## TASK TO CARRY OUT
Your output should be the lines from the one containing "Open the user profile avatar icon" through the last line below, both ends included, exactly as written and free of pictures.

## MATERIAL FOR THIS TASK
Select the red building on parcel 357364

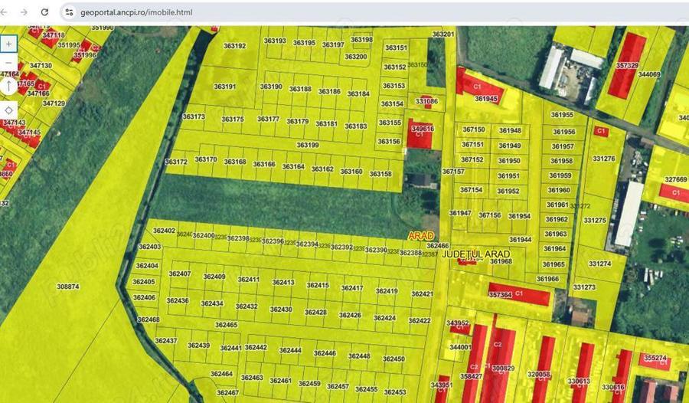pos(521,294)
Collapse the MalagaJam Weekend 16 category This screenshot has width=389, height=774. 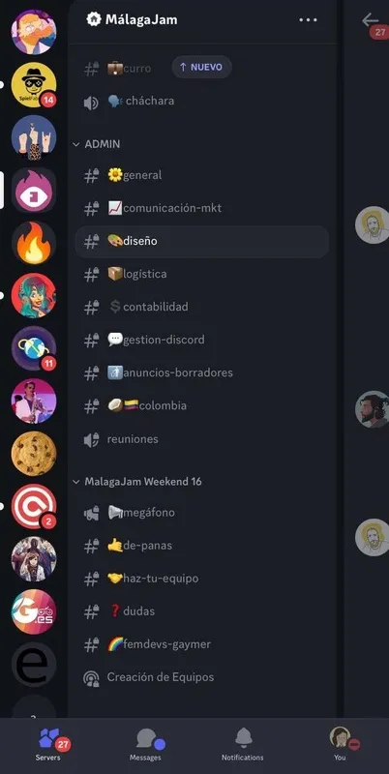[137, 481]
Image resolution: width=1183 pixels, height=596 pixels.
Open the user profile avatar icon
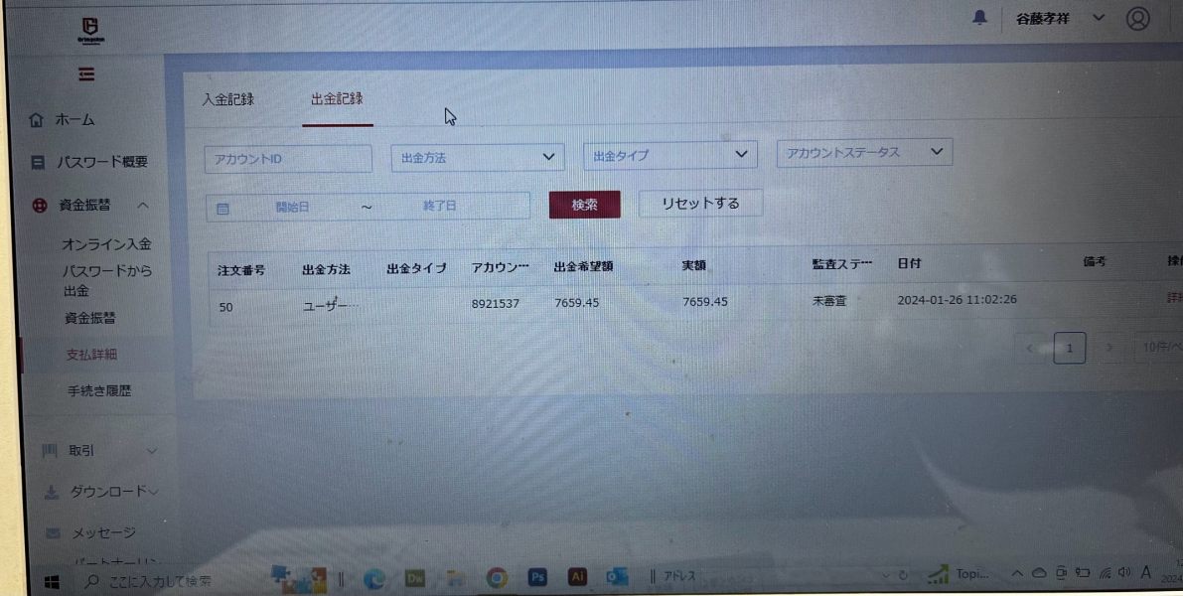[1137, 18]
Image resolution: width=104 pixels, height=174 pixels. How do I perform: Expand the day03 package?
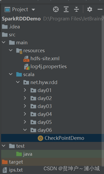25,106
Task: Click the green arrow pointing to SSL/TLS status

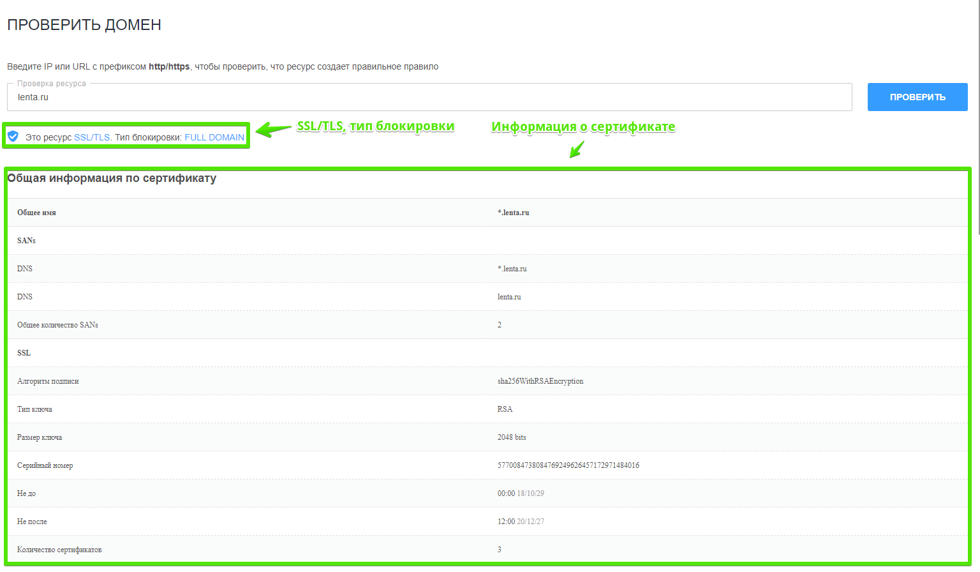Action: tap(274, 130)
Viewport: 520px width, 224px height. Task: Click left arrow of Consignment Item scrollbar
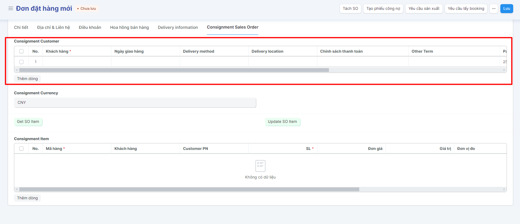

## RESULT OF THIS EXERCISE
Open the user profile avatar icon
[1137, 18]
Image resolution: width=104 pixels, height=174 pixels. How do I perform: Expand the day03 package?
25,106
Task: Click the green arrow pointing to SSL/TLS status

Action: tap(274, 130)
Viewport: 520px width, 224px height. Task: Click left arrow of Consignment Item scrollbar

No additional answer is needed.